For your own projects, this is you. For team projects, pick one person and protect their time to do this role seriously.

Step 3: Error analysis, not just pass/fail counts

When outputs are bad, understand why before building evaluators. The process:

  1. Gather 100+ interaction traces
  2. Read them and write open-ended notes on issues you see (open coding)
  3. Group notes into failure categories, count frequency (axial coding)
  4. Keep going until 20 consecutive traces reveal no new failure patterns

Only then do you build evaluators for the failure modes you actually found, ranked by frequency.

On binary vs. scored evaluations: Binary pass/fail beats Likert scales. Forced binary judgment is clearer, faster to label, and easier to reason about. 1-5 ratings introduce threshold ambiguity and require larger samples to detect meaningful differences.

What a healthy eval suite looks like: If you're passing 100% of your evals, you're not testing hard enough. 70% pass rate is a signal that your evaluators are catching real problems — which is the point.

Entity resolution is still hard

LLMs struggle tracking entities across large codebases.
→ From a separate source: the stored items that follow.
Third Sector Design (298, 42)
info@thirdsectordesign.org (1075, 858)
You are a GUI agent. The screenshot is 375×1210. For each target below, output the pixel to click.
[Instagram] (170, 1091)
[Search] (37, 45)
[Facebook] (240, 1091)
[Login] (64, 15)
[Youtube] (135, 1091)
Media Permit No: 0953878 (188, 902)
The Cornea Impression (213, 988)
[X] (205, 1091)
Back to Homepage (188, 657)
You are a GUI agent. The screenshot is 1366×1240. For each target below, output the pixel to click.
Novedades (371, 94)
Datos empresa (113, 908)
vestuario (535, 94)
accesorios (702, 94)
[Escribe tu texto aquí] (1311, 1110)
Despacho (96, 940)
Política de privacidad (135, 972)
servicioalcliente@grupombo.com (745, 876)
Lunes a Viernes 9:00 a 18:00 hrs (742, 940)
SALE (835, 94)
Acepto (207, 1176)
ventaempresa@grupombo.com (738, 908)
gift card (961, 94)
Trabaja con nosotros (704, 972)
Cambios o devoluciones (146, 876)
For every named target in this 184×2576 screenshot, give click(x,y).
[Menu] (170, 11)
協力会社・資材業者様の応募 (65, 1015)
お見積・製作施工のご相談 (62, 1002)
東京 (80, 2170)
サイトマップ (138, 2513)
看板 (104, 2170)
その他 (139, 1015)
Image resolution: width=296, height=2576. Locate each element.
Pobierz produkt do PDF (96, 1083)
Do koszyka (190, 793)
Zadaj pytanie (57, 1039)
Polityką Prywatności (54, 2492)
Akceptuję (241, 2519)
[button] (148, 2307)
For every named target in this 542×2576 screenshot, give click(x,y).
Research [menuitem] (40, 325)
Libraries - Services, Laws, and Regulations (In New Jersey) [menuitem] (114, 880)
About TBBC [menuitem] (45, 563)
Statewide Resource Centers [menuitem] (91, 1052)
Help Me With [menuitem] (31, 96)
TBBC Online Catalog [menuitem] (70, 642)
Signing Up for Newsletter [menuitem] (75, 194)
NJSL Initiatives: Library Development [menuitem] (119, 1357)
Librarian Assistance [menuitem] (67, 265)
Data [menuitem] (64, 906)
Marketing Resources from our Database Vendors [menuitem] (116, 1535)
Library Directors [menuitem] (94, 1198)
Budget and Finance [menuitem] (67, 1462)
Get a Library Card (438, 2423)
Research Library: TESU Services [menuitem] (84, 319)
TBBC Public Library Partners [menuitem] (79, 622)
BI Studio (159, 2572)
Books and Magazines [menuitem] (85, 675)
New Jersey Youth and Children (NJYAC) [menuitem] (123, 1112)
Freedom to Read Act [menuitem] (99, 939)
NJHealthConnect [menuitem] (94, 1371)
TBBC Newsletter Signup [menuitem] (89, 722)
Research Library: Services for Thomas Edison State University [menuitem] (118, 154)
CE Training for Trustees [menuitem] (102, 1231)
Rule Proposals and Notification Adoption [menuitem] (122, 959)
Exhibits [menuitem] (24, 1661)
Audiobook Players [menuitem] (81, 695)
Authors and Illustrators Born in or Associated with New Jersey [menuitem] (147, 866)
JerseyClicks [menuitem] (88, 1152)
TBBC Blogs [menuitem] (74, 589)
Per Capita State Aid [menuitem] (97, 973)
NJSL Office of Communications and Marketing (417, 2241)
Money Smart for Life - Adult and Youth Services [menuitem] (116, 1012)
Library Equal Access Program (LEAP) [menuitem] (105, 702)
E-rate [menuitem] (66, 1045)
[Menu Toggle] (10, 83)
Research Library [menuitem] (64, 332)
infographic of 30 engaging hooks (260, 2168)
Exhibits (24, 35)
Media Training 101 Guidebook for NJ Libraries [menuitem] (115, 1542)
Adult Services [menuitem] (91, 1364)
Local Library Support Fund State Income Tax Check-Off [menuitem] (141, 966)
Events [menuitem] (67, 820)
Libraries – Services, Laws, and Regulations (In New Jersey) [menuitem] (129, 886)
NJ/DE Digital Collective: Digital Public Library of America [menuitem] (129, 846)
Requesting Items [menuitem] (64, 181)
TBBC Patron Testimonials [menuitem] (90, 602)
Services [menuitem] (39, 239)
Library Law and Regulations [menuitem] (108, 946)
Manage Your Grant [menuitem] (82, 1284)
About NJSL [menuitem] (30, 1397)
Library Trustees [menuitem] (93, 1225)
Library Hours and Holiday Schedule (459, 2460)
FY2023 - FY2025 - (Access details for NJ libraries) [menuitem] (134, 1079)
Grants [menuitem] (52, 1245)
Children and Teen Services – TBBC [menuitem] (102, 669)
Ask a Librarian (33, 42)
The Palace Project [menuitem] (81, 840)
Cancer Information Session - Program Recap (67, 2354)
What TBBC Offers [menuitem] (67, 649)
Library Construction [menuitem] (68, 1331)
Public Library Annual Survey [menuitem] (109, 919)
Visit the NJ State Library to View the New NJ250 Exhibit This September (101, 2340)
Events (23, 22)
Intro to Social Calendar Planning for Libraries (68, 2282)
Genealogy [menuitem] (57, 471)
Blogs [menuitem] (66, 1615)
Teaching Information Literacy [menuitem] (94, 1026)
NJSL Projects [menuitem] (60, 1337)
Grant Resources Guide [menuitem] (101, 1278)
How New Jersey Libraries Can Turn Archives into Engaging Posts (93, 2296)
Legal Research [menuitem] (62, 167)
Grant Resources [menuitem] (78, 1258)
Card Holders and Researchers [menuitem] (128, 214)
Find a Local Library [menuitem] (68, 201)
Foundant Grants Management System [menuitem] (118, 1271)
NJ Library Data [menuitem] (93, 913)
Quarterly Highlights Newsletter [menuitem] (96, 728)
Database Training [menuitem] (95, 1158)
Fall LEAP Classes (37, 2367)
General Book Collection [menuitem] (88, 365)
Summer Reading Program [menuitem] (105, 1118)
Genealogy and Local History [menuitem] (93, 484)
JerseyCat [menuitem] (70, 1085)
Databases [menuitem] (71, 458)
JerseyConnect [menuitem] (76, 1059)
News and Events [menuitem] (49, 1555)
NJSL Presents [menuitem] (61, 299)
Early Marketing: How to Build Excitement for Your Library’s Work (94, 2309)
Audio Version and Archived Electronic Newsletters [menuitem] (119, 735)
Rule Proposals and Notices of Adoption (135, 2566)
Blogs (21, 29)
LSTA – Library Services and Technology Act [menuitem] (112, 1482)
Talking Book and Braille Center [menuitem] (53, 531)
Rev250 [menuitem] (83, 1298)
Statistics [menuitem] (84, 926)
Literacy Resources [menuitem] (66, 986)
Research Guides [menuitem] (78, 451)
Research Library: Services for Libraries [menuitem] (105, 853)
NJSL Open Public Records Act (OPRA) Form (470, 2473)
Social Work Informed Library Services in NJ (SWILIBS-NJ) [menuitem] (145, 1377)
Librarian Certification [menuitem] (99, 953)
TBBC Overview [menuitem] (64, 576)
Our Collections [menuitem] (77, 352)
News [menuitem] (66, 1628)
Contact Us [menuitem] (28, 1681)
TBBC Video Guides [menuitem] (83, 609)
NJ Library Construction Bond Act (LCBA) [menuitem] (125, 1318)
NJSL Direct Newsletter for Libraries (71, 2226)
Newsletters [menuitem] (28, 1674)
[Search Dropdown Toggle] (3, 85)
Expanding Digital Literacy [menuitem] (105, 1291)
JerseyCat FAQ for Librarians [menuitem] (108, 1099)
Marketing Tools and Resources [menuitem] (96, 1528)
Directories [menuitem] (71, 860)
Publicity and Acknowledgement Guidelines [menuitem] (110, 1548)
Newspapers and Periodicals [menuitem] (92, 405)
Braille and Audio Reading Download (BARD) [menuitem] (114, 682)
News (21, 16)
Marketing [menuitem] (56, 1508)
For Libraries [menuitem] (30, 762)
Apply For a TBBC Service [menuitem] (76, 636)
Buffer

Be explicit: full paths, consistent naming, clear references. This hasn't changed.

7. Feedback Tools

Browser testing always. If your project has a UI, test in the browser constantly. Agents can't see what you see.

Figma MCP for design-to-code workflows. Copy designs you're working with to your personal workspace to ensure MCP access works without permission issues.

Docusaurus for PRDs. Both humans and agents can read and contribute to the same structured documents. Still the best option I've found for keeping context documents alive.


The key insight that's still true: pragmatic LLM development isn't about replacing human judgment; it's about amplifying it. You're the architect, product owner, and final reviewer. What's changed is the scope of what needs amplifying — it's not just the coding anymore, it's context design, model selection, and evaluation discipline.

Get those right and the coding part is almost easy.